### Requirement
For every line that contains the string "right", pull that line out of the material below.

### Material supplied
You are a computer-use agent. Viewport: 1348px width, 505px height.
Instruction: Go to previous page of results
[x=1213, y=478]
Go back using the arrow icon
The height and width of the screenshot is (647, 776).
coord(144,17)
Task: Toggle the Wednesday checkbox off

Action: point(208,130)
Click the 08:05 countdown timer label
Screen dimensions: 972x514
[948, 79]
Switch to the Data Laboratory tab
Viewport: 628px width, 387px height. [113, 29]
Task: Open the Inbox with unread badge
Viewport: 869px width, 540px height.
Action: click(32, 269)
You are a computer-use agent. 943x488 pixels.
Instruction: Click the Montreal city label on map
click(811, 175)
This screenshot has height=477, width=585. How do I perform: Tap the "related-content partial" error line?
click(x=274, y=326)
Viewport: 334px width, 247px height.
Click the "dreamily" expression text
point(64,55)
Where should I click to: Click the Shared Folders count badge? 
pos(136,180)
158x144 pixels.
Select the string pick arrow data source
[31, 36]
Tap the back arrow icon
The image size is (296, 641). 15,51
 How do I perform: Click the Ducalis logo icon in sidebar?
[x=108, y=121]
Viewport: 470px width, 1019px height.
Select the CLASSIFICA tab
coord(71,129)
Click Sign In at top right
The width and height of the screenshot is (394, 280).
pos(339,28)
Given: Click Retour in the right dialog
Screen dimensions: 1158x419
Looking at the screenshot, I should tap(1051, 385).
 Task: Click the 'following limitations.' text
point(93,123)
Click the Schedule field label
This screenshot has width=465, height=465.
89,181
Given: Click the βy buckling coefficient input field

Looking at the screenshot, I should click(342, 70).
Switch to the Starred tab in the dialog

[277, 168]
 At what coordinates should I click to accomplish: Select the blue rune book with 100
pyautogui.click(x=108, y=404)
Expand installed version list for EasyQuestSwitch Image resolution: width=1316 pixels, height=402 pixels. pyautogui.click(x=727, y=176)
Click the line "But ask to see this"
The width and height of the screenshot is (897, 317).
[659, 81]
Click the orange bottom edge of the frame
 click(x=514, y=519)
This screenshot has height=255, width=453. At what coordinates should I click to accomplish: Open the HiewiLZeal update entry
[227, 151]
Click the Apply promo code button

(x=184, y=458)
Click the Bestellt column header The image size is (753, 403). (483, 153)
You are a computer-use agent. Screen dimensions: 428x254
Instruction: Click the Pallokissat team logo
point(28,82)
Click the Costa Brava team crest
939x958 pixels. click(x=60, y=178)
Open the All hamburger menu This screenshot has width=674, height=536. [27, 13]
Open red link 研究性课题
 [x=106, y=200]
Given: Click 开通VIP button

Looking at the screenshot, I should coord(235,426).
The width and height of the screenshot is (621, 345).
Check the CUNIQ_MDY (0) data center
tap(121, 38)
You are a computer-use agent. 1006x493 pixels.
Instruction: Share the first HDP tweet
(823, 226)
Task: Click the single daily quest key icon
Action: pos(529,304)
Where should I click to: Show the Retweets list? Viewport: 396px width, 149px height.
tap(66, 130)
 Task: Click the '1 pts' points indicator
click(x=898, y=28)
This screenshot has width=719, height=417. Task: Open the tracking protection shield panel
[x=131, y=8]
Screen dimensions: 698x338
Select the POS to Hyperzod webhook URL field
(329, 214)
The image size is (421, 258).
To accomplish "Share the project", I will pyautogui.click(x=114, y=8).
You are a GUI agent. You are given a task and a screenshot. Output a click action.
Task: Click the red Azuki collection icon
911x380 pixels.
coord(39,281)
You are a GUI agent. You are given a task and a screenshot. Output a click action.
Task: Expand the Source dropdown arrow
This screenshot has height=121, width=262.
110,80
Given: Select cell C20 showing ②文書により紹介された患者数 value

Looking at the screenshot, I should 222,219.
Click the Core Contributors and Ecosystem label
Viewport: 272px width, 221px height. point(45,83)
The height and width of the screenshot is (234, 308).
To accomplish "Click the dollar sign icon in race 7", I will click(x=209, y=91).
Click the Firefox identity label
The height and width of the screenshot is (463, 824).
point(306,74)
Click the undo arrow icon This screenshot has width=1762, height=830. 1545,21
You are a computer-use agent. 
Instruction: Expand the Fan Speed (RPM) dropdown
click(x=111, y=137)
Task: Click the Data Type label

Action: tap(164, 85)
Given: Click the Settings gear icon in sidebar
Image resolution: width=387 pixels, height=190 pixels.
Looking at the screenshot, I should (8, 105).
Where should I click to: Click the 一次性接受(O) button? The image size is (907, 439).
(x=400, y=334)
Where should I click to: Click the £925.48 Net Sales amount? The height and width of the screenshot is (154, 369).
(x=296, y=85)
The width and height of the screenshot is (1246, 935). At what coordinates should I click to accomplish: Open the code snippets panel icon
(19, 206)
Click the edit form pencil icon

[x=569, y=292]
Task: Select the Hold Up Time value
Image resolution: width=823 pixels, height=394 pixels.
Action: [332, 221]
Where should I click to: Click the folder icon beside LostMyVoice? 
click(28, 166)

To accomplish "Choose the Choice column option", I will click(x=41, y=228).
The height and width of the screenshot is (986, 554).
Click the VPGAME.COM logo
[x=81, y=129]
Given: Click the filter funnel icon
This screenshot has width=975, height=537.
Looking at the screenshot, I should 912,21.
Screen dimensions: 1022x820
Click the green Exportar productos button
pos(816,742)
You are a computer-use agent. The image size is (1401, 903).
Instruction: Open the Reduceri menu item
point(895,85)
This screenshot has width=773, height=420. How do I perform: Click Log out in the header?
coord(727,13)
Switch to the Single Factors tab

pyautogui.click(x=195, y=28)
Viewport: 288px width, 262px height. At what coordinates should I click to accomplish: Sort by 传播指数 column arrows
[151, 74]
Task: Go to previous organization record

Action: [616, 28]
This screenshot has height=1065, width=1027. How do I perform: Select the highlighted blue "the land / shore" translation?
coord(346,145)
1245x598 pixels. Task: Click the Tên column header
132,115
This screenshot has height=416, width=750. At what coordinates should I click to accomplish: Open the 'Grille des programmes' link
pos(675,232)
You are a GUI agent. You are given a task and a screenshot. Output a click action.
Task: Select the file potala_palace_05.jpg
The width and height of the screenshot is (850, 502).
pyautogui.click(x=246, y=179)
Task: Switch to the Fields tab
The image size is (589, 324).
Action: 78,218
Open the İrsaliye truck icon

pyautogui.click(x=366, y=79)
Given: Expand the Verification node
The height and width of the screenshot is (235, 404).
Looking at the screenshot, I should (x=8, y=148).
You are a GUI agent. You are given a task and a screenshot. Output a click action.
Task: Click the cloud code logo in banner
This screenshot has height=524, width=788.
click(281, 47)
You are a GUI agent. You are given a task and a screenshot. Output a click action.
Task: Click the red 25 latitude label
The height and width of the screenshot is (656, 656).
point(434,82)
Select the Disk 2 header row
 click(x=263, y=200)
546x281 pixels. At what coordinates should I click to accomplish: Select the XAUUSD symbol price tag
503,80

### Response to this task
Click Sign In at top right
Given: Click Retour in the right dialog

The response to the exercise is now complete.